Contacted later at his office at the Mt Sinai School of Medicine, Olanow told the Sunday Tribune reports that he had been dismissed or faced disciplinary action were not true.

"This is just a dirty trick to try to discredit me," said Olanow. "I have just been paid as a consultant to bring scientific knowledge of what manganism is."

Olanow said such knowledge helped the industry take the right steps to prevent manganism and ensure sick people got the right treatment.

"If you are going to make a decision, you need this knowledge. Facts are facts, and this is sincerely all I am conveying. Believe me, I don't want to see workers harmed," said Olanow.

He said he had not wanted to be dragged into the controversy over Assmang workers allegedly having been exposed to excessive levels of manganese dust and fumes.

"I got brought into it and am not happy about it. It is not my problem.
I came from the outside to try be helpful, to bring knowledge to an obviously inflammatory situation," said Olanow.

Olanow said he had not made a diagnosis "on any of these people"
(Assmang workers suspected to be suffering manganism) but was willing to see patients and give an honest opinion.

"Whether I got paid R100 million or not, my diagnosis would be the same."

Olanow said he would not express an opinion without seeing a patient or consulting the doctors who had made the original diagnoses.

This is not the case, though, with Dr Murray Coombs, who runs Assmang's new medical surveillance programme in close consultation with Olanow.

Coombs told the inquiry this week that the earlier diagnoses of manganese poisoning made by other doctors, including Dr Susan Tager, a leading neurologist at Wits University and head of the movement disorder clinic, were wrong.

Coombs said this had been established through a review of the sick workers' medical records and consultations with Olanow as a world expert on manganism.

Suffering

He said a report had since been submitted to the Compensation Commission advising that there was only one possible case of manganism, and that all the other sick workers were suffering from some "other" disease not related to excessive manganese exposure.

Coombs said there had been no need to consult Tager and other doctors who had originally diagnosed manganese poisoning because their findings were contained in the medical surveillance files.

He said it had not been possible to re-examine all of the sick workers because some had refused to submit themselves to Assmang's new medical surveillance programme.

Olanow declined to comment on these disclosures before the inquiry this week.

"I told him (Coombs) what manganism looks like, and what it isn't. If he makes conclusions based on that, it has nothing to do with me," said Olanow.

"This is an ugly business. I am just trying to keep things at a high scientific level. I would like to have as little as possible to do with all the political hot-boil of the case in South Africa," said Olanow.

Olanow would not elaborate or discuss his definitions of manganism, which Spoor has criticised as too stringent.
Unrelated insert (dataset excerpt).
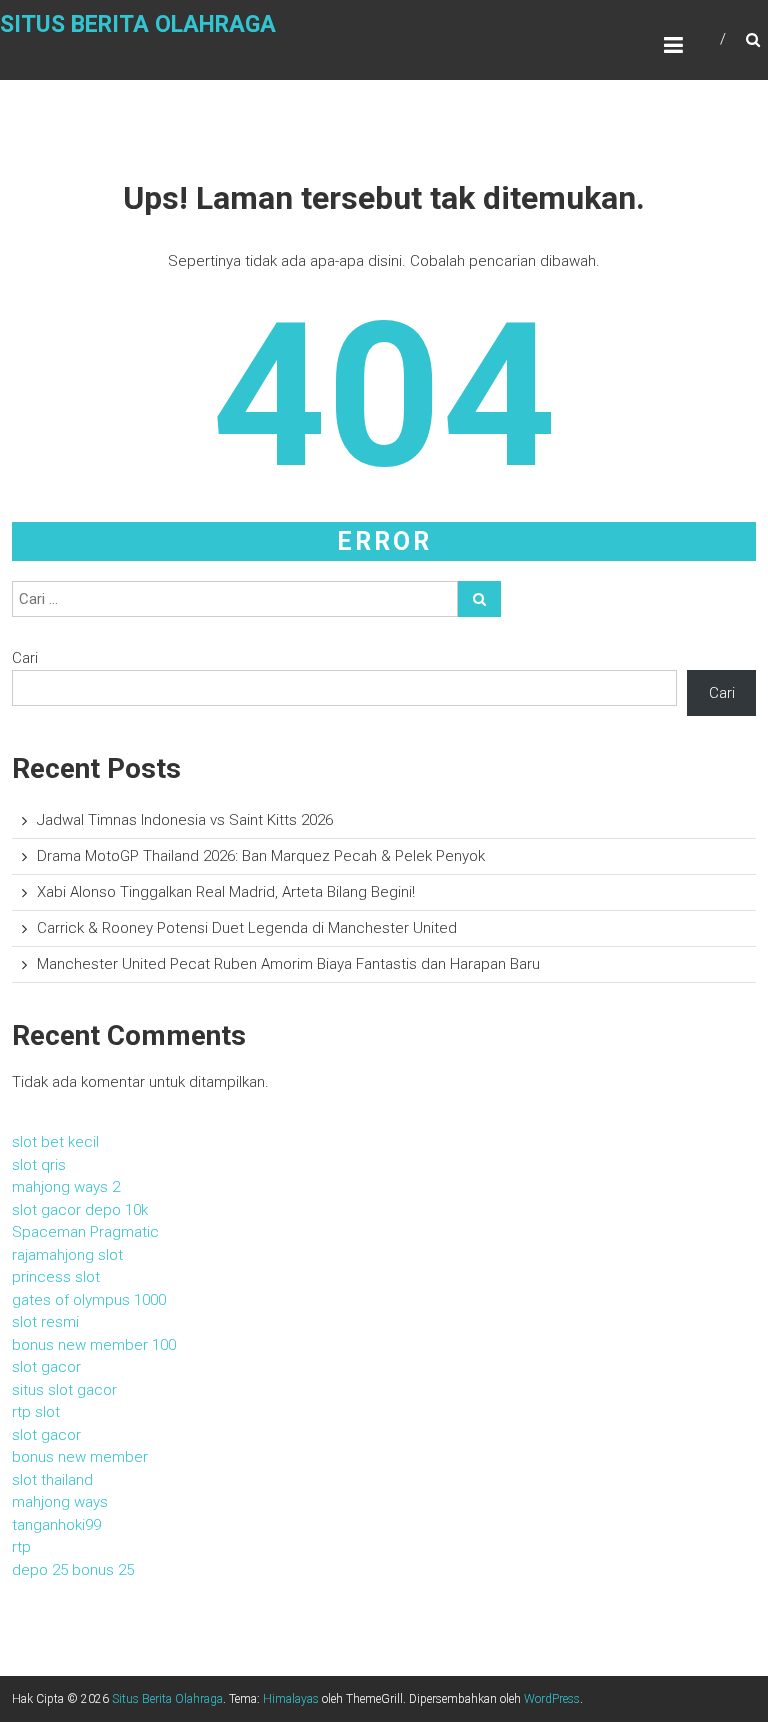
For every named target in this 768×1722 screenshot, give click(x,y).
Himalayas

"What we are being told is that all seven symptoms have to be in place - that if you have five, not all seven, then it is not manganism but 'other disease'," said Spoor.

"What is this 'other disease'?" asked Spoor.

"On what basis is manganism excluded in all these cases that we have here - people brain-damaged, suffering movement disorder and all sorts of symptoms clearly associated with excessive exposure to manganese?

Some seriously ill workers have not even been told," said Spoor.